Neviges. Der Marienberg ist ein Paradies für viele Tiere. So freut sich Naturschützer Frank Todt über eine tierische Reihenhaussiedlung mitten im Grünen.

Eine „Reihenhaussiedlung“ inmitten der Wallfahrtsstätte Marienberg? Und das findet ein Naturschützer gut? Keine Panik, der Marienberg bleibt nach wie vor ein Ort des Betens und der Stille – und auch nach der Fällaktion ein Paradies für viele Tiere. Schnellen Schrittes eilt Frank Todt auf den großen Holzstapel zu, der ein paar Meter rechts jenseits des Hauptweges liegt. „Sehr schön, hier hat es sich wohl ein Zaunkönig bequem gemacht.“ Der Gutachter im Bereich Fledermaus- und Artenschutz lächelt angesichts der vielen Öffnungen in den Baumstämmen: „Ist doch eine prima Wohnbau-Siedlung.“

Marienberg begeistert den Experten

Hoch im Baum hängen die neu angebrachten Nistkästen für Fledermäuse. Denn „Batman“ stürzt sich kopfüber in die Tiefe, bevor er losfliegt.
Hoch im Baum hängen die neu angebrachten Nistkästen für Fledermäuse. Denn „Batman“ stürzt sich kopfüber in die Tiefe, bevor er losfliegt. © FUNKE Foto Services | Uwe Möller

Frank Todt kennt viele Waldstücke und Grünanlagen in Neviges, Velbert-Mitte und Heiligenhaus wie seine Westentasche, der Marienberg gehörte bisher nicht unbedingt dazu. Bis er von der katholischen Kirchengemeinde Maria, Königin des Friedens – ihr gehört das Grundstück – den Auftrag bekam, sich die Pilgerstätte genau anzusehen. Und zwar im Vorfeld der großen Baumfällaktion im Februar, bei der rund 100 kranke Bäume gefällt werden mussten. Bäume, die bis dahin vielen Tieren als Zuhause dienten. Man suchte Lösungen, „Ersatz-Wohnraum“ zu schaffen, dazu musste erst einmal klar sein, was hier alles so kreucht und fleucht. Unter anderem registrierte der Gutachter, der sich auch im NABU engagiert, mit seinem „Bat-Detektor“ rund 13.000 Fledermaus-Rufe. „Hier ist abends richtig viel los“, ist der Fledermaus-Experte begeistert.

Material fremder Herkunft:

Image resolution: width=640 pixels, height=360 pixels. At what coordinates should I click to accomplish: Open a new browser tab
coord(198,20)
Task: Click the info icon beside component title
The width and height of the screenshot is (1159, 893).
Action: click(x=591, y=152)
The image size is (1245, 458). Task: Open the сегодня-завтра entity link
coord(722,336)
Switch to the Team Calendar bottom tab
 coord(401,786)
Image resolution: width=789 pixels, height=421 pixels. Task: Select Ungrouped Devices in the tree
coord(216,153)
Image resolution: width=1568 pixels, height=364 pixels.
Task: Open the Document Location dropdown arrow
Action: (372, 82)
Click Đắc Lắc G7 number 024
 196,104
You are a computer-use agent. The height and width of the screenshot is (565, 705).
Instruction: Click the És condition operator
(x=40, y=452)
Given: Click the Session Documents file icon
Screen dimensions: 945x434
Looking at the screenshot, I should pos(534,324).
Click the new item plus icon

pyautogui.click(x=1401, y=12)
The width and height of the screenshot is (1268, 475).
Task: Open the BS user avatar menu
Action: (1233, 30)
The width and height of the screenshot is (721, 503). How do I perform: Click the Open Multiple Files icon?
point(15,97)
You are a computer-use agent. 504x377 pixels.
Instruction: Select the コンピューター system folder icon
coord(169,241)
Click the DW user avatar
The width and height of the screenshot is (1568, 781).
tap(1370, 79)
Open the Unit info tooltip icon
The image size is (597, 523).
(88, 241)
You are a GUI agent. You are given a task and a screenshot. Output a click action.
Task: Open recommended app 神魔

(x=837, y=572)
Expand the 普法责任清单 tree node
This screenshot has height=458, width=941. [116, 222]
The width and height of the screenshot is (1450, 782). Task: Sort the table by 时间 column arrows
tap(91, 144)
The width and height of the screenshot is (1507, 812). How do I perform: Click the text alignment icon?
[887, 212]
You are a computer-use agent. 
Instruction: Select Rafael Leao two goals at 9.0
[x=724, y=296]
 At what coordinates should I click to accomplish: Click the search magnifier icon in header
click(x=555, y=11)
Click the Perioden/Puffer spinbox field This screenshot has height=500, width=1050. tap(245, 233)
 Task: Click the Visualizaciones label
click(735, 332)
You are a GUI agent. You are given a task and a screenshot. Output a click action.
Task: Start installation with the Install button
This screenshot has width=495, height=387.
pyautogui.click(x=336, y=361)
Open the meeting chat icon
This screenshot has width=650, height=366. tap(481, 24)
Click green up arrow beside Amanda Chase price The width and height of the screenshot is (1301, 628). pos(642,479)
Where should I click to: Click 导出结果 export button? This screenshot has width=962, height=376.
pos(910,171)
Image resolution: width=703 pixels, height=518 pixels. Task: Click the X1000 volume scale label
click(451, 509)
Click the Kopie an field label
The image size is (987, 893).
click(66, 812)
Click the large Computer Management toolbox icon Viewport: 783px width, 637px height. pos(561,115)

Für viele Tiere eine Heimat gerettet

An manchen Bäumen, wie an dem zweiten von rechts, wurde nur die Krone gekappt. Denn in den Nischen und Höhlen des Stammes können Tiere nisten.
An manchen Bäumen, wie an dem zweiten von rechts, wurde nur die Krone gekappt. Denn in den Nischen und Höhlen des Stammes können Tiere nisten. © FUNKE Foto Services | Uwe Möller

Frank Todt machte nach der Registrierung nicht nur Vorschläge, wo die Nistkästen an den verbleibenden Bäumen am besten hängen sollten – nach Anleitung zusammengebaut von Kita-Kindern des katholischen Kindergartens in Tönisheide und auch Senioren des Glocken-Treffs. Der Natur- und Artenschützer schaute sich auch jeden kranken Baum gemeinsam mit Forstwirt Elmar Stertenbrink an, der für die Baumfällaktion zuständig war. Vertreter einer Baumpflege-Firma aus Wuppertal kamen ebenso dazu, zu mehreren habe man überlegt: „Komplett fällen oder zumindest den Stamm stehen lassen? Das muss man genau abwägen, denn natürlich hat die Sicherheit oberste Priorität“, sagt Frank Todt. Und ja, so sagt er bescheiden nach mehrmaligem Nachfragen, letztlich habe er wohl auch die eine oder andere Zuflucht für Tiere gerettet.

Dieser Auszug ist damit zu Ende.